Northwestern Events Calendar


Economic History Lunch Seminar

When: Friday, May 8, 2020
12:00 PM - 1:30 PM  

Where: Online

Audience: Faculty/Staff - Student - Post Docs/Docs - Graduate Students

Contact: Economics   847.491.8200

Group: Department of Economics: Economic History Lunch Seminar

Category: Academic


Riccardo Marchingiglio (Northwestern University) - "The Economics of Gender-Specific Minimum-Wage Legislation"

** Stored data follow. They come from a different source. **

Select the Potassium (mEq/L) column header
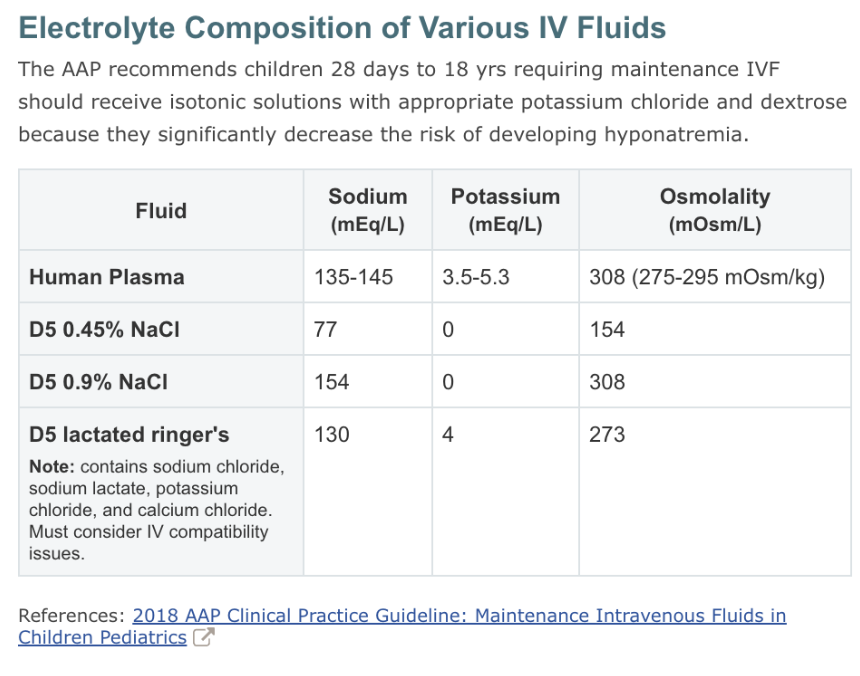This screenshot has height=676, width=860. [505, 210]
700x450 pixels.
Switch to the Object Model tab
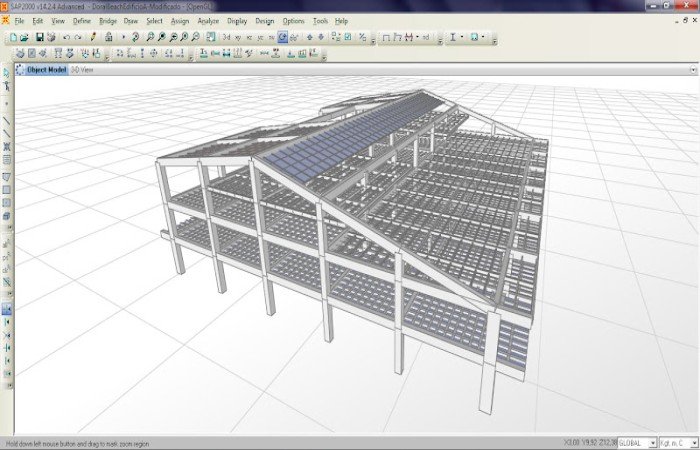[46, 70]
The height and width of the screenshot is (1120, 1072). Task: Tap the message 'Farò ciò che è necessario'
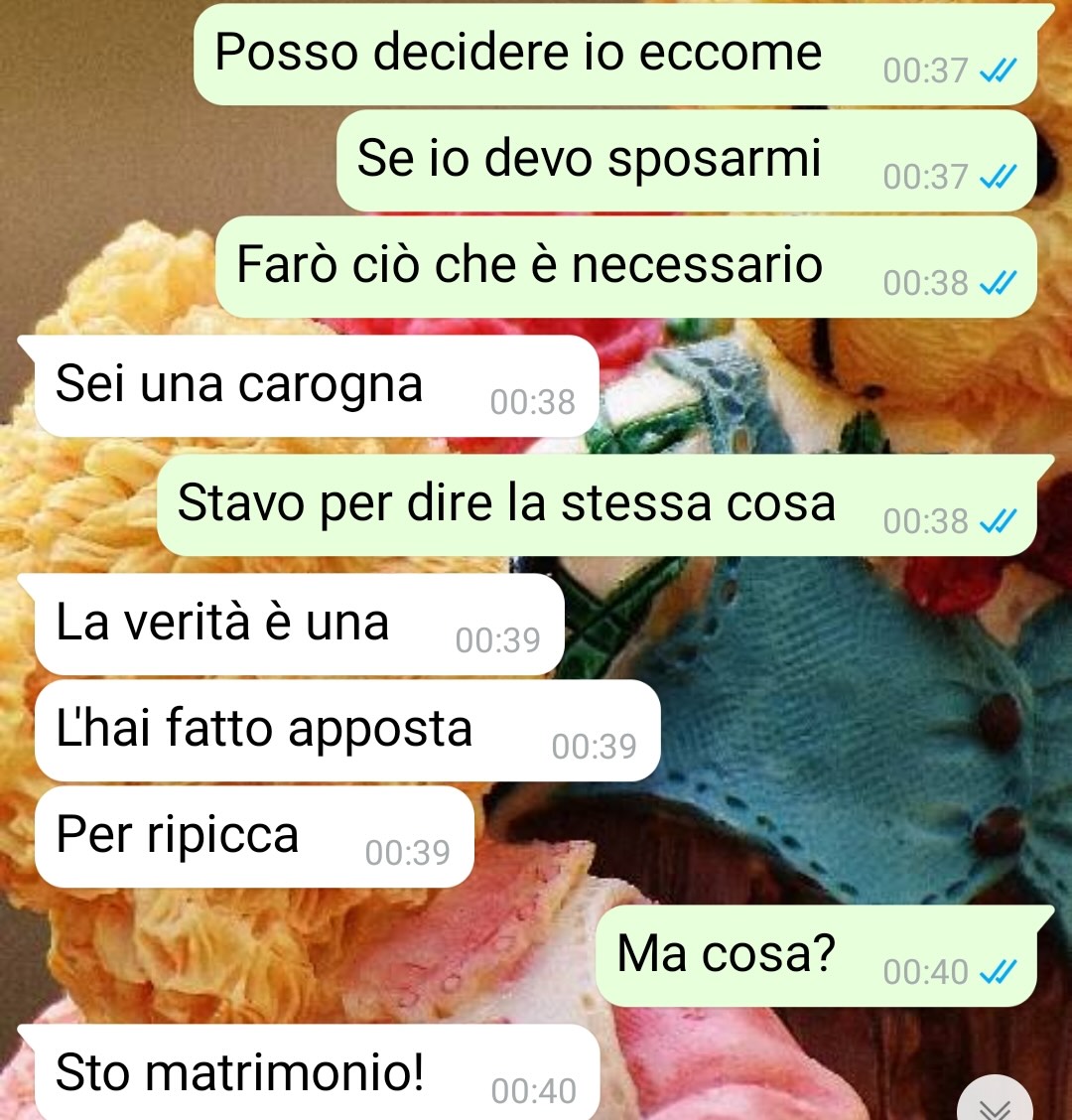coord(625,266)
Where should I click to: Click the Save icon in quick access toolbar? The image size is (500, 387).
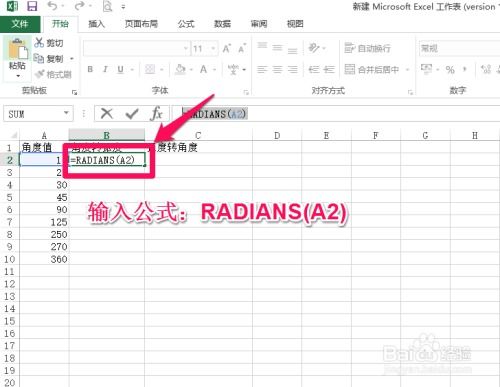click(32, 6)
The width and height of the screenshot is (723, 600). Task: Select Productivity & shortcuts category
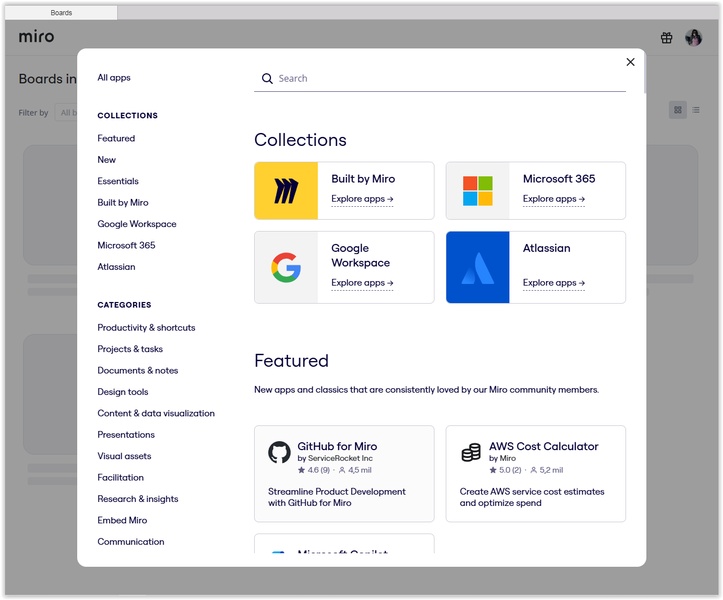pyautogui.click(x=146, y=328)
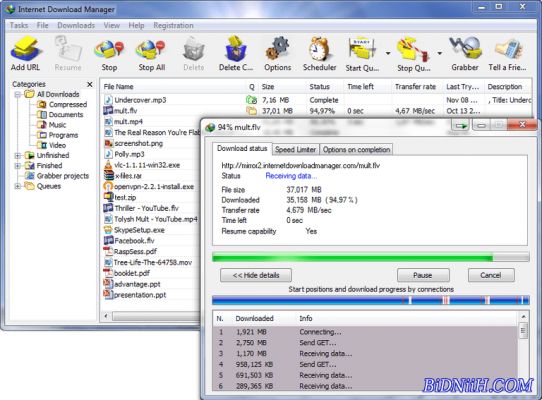542x400 pixels.
Task: Pause the mult.flv download
Action: point(423,275)
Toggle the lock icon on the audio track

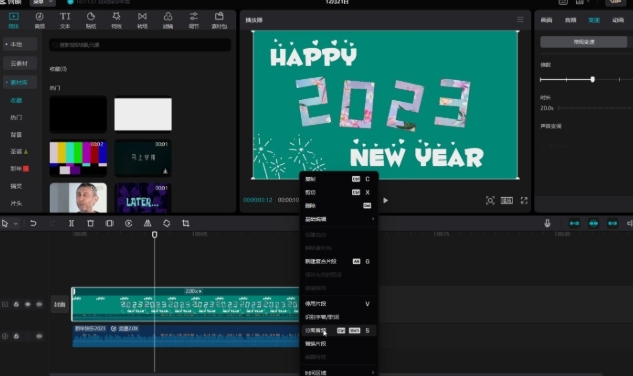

Abstract: During the 1910's, twelve states passed and implemented the first minimum-wage laws in the history of the United States. These laws covered specific industries and only applied to female employees. We study the employment impact of these gender-specific minimum-wage laws, using full count Census data from 1880 to 1940. First, applying a triple-difference strategy exploiting variation across states, industries, and time to both the full sample of U.S. counties and the restricted group of contiguous county pairs, we estimate separate models for men and women, and we find that these laws led to a decrease in female employment and an increase in the employment of adult men. Second, guided by a simple labor demand setting, we estimate the average elasticity of substitution between male and female labor, and show that the two inputs were, on average, gross substitutes. Third, using a newly constructed longitudinal sample of linked Census records of women, we show that (1) married women were more likely to exit the labor force as a result of the decline in demand; (2) unmarried women switched to untreated industries; (3) the decline in labor demand did not induce significant migration patterns. Finally, we provide suggestive evidence of a long-run impact of gender-specific minimum-wage laws on female labor force participation, after the Fair Labor Standards Act of 1938.